Le bateau de papier a mouillé l'encre bleue. Le vent l'a renversé, l'enfant l'a oublié. Bientôt c'est le grand jour où il verra le monde du pont du Colombie. » (p. 13)

Petit monde, "ti moun" en créole, c'est l'enfant. Et l'enfant, c'est Lino, l'enfant que fut Alain Foix et dont il se souvient, par fragments : son enfance guadeloupéenne, le départ pour la métropole avec Lucia, sa mère courage, tôt levée et tard rentrée de l'hôpital où elle fait des ménages, et à laquelle Lino apprendra l'orthographe et la grammaire, la forêt de béton de la banlieue de région parisienne où ils se sont installés, et le racisme ordinaire auquel il se retrouve confronté, pour la première fois :

« On m'appela négro, j'entendis nez gros. Je me dis en moi-même que c'était un peu vrai. On m'appela Blanche-Neige. Je n'ai pas compris l'insulte. La neige était belle et j'espérais la voir. Elle était blanche, et j'étais noir. Ça n'avait rien à voir. » (p. 78)

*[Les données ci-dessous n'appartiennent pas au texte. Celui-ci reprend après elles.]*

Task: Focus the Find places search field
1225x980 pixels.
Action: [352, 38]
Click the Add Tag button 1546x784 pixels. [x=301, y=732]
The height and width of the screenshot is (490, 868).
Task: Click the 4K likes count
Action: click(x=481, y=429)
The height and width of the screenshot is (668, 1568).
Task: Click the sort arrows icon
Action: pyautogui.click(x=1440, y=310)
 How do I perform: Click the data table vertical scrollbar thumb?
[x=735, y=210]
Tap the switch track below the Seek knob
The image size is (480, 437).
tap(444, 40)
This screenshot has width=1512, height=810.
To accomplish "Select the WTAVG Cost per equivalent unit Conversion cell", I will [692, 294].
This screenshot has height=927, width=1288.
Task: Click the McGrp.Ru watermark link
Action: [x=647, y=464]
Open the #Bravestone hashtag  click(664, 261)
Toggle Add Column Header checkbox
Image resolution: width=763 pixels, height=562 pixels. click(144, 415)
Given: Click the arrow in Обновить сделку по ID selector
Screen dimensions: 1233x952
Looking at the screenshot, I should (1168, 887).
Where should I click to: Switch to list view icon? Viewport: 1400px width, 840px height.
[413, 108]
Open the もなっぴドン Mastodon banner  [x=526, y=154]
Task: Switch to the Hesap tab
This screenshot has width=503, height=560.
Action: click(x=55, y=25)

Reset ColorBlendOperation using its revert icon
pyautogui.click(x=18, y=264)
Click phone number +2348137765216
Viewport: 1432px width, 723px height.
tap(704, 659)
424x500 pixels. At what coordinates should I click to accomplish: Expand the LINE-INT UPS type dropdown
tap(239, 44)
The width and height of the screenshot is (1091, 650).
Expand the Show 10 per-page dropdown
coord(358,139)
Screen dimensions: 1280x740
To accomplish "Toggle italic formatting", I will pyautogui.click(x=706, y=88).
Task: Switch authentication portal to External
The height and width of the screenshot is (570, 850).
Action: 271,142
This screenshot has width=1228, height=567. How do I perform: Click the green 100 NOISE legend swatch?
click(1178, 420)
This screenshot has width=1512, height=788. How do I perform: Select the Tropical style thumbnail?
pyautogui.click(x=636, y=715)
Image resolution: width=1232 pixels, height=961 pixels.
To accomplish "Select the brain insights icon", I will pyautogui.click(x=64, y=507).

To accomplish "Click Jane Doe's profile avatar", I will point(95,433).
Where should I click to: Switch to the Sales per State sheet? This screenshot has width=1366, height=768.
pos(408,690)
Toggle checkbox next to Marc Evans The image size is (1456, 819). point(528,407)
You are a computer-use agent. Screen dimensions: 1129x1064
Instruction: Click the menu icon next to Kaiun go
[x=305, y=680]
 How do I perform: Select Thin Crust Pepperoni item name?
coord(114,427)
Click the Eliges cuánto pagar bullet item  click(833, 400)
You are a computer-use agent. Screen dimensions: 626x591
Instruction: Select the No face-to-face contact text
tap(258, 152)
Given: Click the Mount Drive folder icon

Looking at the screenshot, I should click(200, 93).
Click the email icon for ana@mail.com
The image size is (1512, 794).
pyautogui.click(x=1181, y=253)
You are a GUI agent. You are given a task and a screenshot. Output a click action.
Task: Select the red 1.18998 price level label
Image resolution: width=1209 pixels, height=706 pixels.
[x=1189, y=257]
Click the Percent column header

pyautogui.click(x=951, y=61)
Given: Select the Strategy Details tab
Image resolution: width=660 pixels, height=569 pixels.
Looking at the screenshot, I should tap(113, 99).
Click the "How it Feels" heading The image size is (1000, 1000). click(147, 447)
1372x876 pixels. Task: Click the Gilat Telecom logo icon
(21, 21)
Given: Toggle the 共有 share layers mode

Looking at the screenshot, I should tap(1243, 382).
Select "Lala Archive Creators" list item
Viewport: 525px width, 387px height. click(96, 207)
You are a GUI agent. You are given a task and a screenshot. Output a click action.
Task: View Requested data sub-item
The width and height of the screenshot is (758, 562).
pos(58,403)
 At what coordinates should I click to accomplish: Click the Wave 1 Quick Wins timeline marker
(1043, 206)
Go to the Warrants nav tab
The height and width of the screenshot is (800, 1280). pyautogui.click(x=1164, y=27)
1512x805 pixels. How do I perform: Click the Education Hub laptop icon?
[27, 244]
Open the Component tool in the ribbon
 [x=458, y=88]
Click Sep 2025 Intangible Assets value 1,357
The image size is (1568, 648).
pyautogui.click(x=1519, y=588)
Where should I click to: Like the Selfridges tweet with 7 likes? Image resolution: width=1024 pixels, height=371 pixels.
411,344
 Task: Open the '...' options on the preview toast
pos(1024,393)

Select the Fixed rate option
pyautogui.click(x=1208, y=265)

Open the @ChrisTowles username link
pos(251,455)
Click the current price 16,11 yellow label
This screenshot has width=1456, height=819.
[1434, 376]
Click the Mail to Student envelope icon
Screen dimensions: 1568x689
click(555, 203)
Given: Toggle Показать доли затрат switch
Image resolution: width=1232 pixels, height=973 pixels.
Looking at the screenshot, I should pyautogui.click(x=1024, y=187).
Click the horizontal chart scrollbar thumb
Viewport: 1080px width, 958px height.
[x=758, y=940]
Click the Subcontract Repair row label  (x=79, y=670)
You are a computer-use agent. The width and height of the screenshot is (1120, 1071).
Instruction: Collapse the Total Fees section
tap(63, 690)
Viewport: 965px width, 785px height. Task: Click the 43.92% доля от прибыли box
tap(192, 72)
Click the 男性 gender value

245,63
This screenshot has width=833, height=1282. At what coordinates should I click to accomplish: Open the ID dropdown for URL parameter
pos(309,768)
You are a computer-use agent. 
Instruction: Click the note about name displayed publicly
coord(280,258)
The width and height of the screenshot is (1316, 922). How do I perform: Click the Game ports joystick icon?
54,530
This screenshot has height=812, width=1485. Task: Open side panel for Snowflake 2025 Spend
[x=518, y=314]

Plus tard, ce sera l'hôpital de Berck-plage où Lino est envoyé plusieurs mois, puis d'autres découvertes encore, les filles, la psychanalyse, et la fin de l'enfance, le passage à l'âge adulte. Et toujours présent, élément constitutif de l'adulte en devenir, ce sentiment de tiraillement entre son île nimbée de soleil et le continent. Un récit sur l'enfance, l'apprentissage et la mémoire.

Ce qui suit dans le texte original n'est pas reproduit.